Failure to apologise

During prime minister's questions, Labour leader Keir Starmer described Mr Johnson as a coward for his failure to apologise for trying to change the rules to save Mr Paterson.

"Here's the difference: when somebody in my party misbehaves, I kick them out. When somebody in his party misbehaves, he tries to get them off the hook," Sir Keir said.

Commons speaker Lindsay Hoyle intervened a number of times to rebuke Mr Johnson for attempting to question Sir Keir about his work while an MP for law firm Mishcon de Reya.

After prime minister's questions, MPs voted to compel the government to publish details of contracts won during the coronavirus pandemic by Randox, one of the companies Mr Paterson worked for. The government said it could not find a minute of a call between Randox and health minister Lord Bethell, but the company said it would co-operate with any inquiry.

During the debate on MPs’ second jobs, leader of the House Jacob Rees-Mogg said such experience enhanced parliament rather than diminishing performance.

‘Westminster bubble’

“The government believes that it is an historic strength of our system that MPs should have a wider focus than the Westminster bubble, that we should maintain connections to the world beyond so that we may draw on the insight and expertise that this experience offers, and that rather than a chamber replete with professional politicians with no previous career or future career other than to remain on the public payroll, we have a parliament that benefits from MPs with a broader range of talents and professional backgrounds,” he said.

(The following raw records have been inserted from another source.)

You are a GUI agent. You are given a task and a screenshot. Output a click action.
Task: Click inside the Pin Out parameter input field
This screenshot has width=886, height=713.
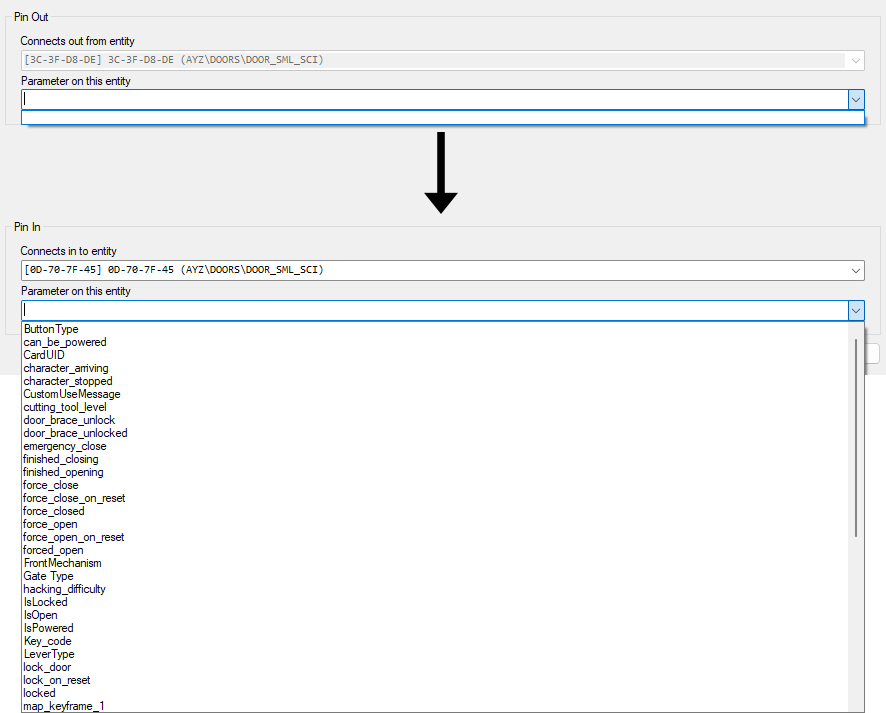400,100
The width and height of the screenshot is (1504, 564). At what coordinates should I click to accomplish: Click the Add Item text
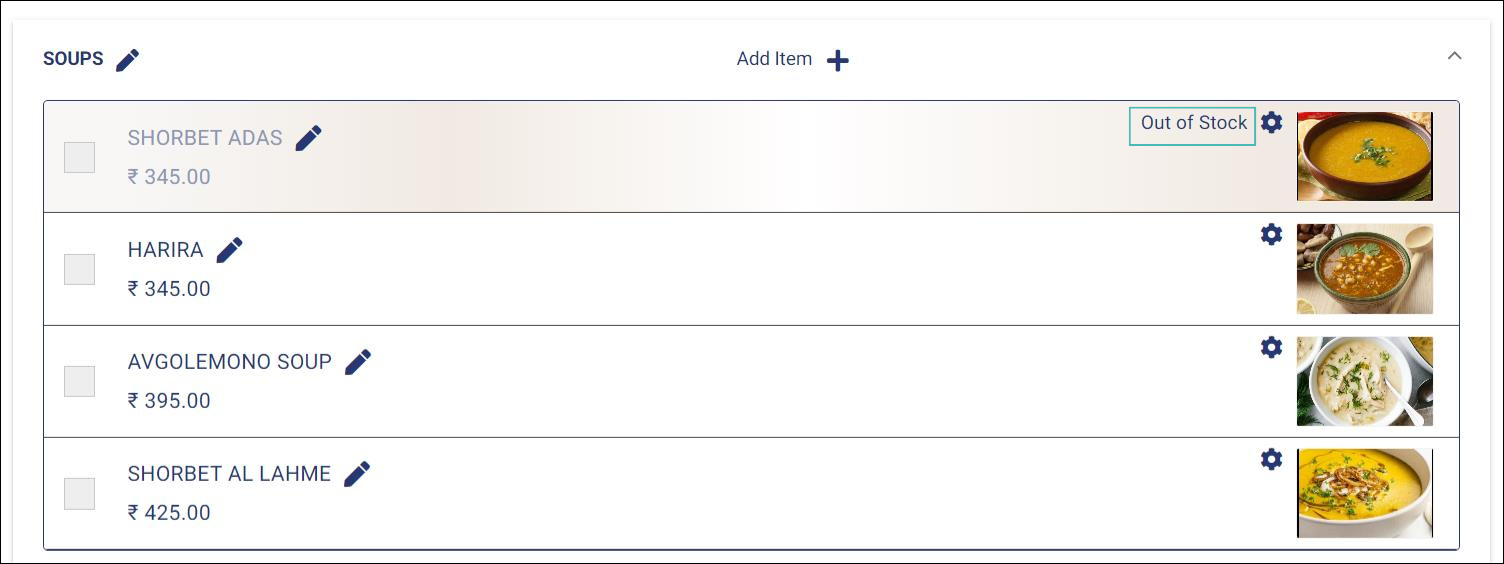[774, 59]
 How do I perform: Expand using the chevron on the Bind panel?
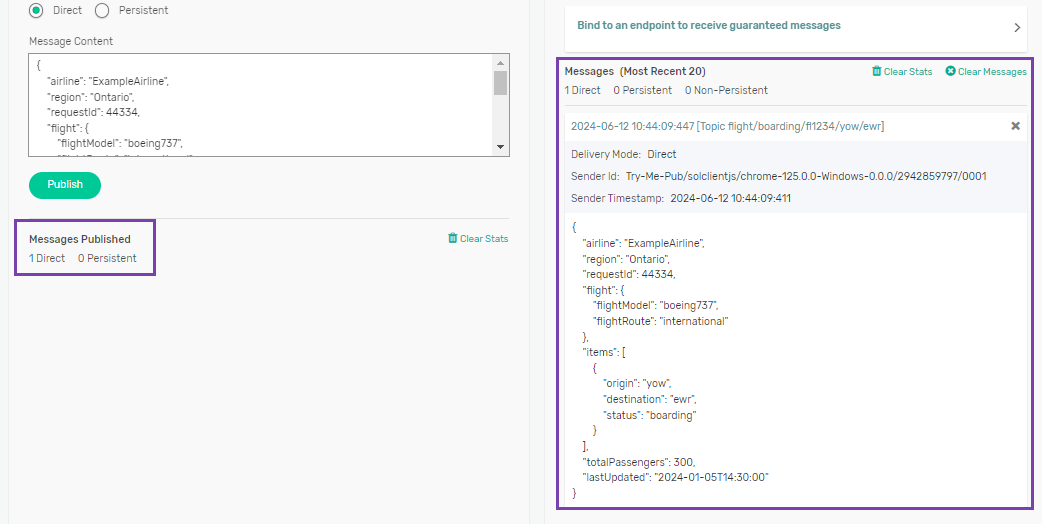(x=1017, y=28)
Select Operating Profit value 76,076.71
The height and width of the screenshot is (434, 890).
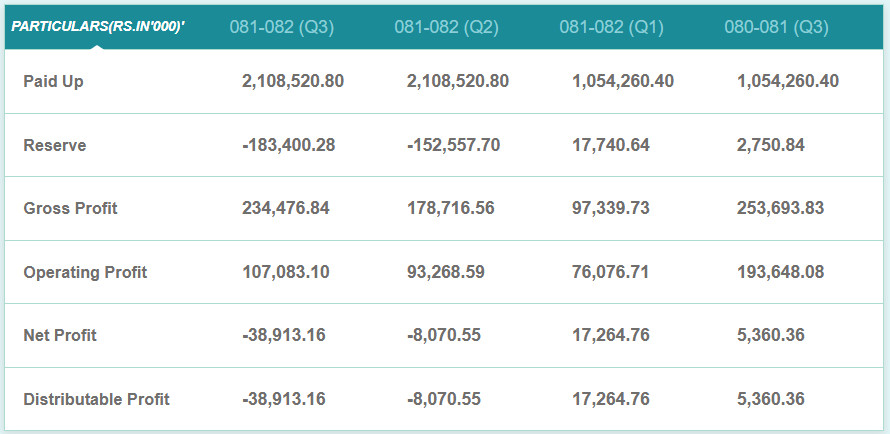pos(610,272)
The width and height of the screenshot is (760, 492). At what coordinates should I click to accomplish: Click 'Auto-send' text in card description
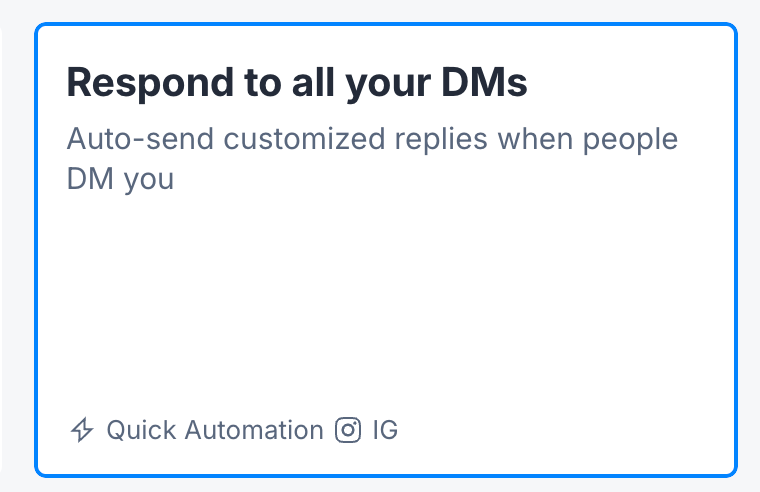tap(140, 139)
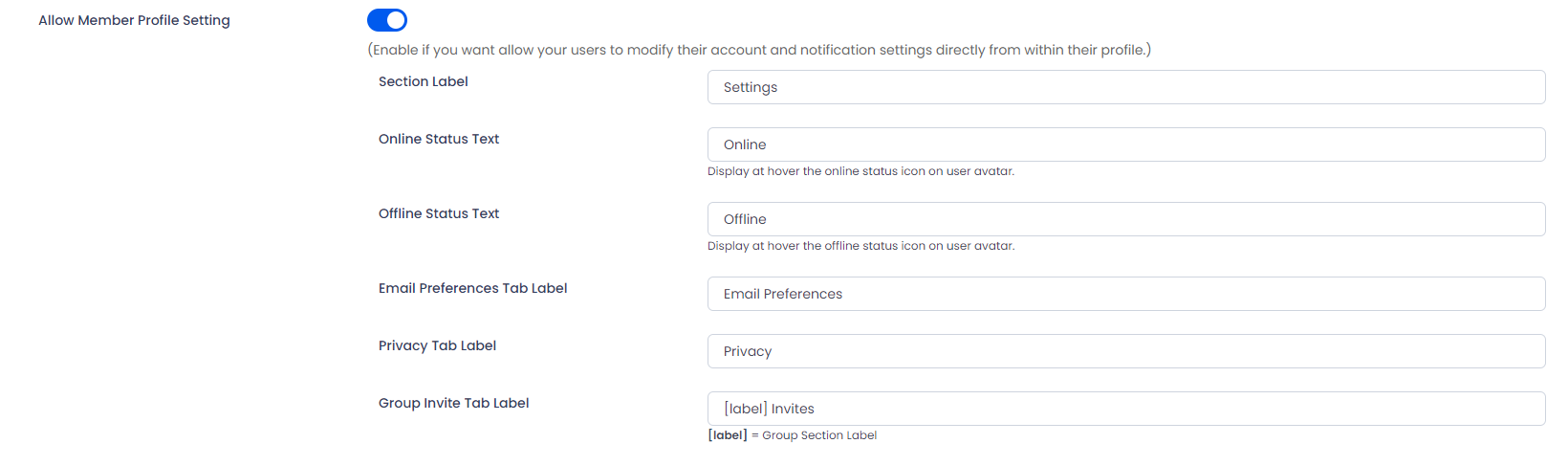Image resolution: width=1568 pixels, height=466 pixels.
Task: Click the 'Privacy Tab Label' caption
Action: click(437, 345)
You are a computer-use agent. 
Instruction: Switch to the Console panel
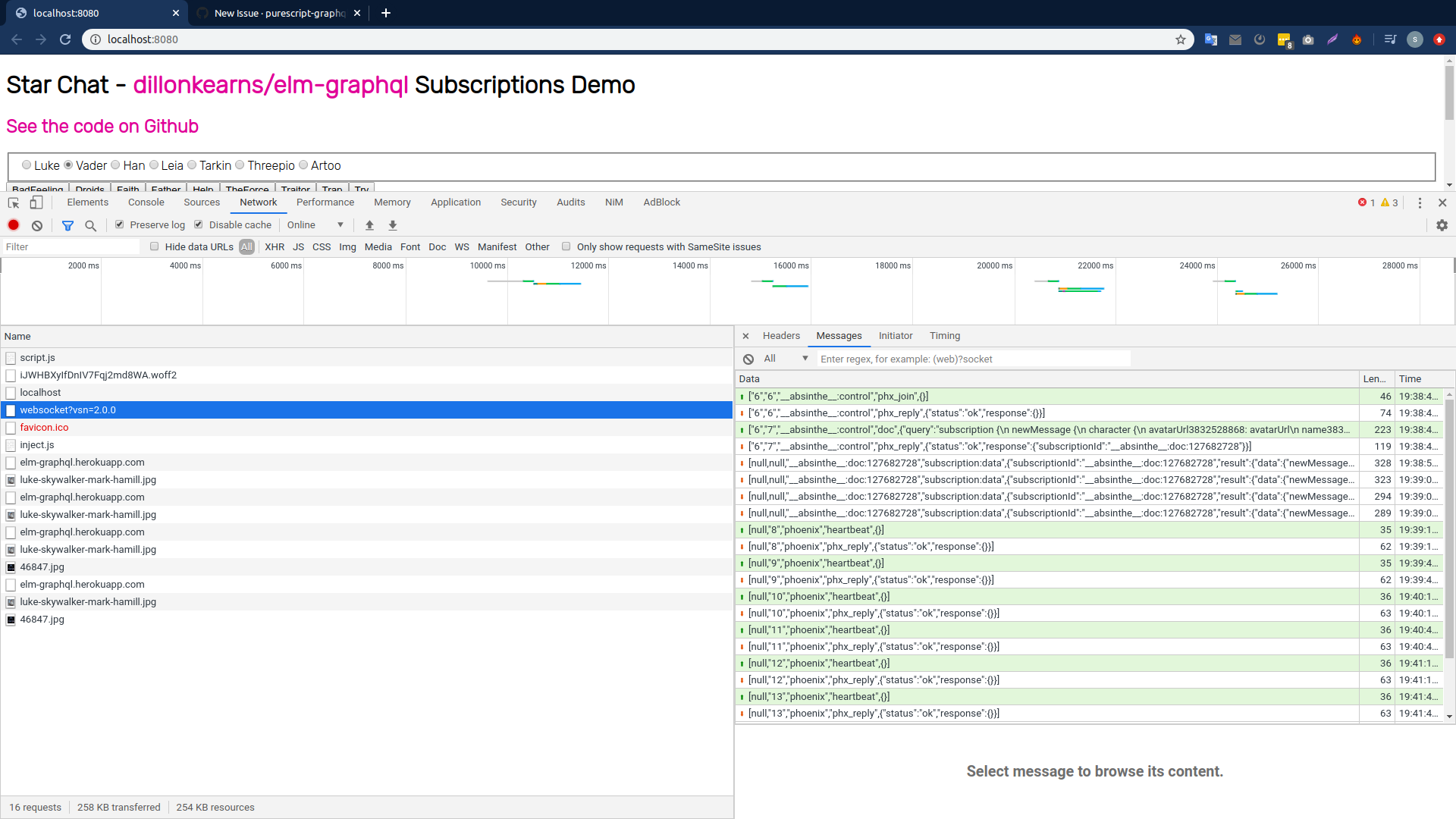click(146, 202)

Conservative Charles Walker complained that MPs were "burning each other to a crisp" in the debate on standards.

“We love to skewer each other and place ourselves on the barbecue and roast ourselves pink and then serve ourselves up with a large side order of hubris,” he said. “The one thing I’ve learnt is that we’re not entitled to a fair hearing in this place; we’re guilty until proven guilty. It’s one of Newton’s laws: if you’re an MP you don’t get a fair hearing.”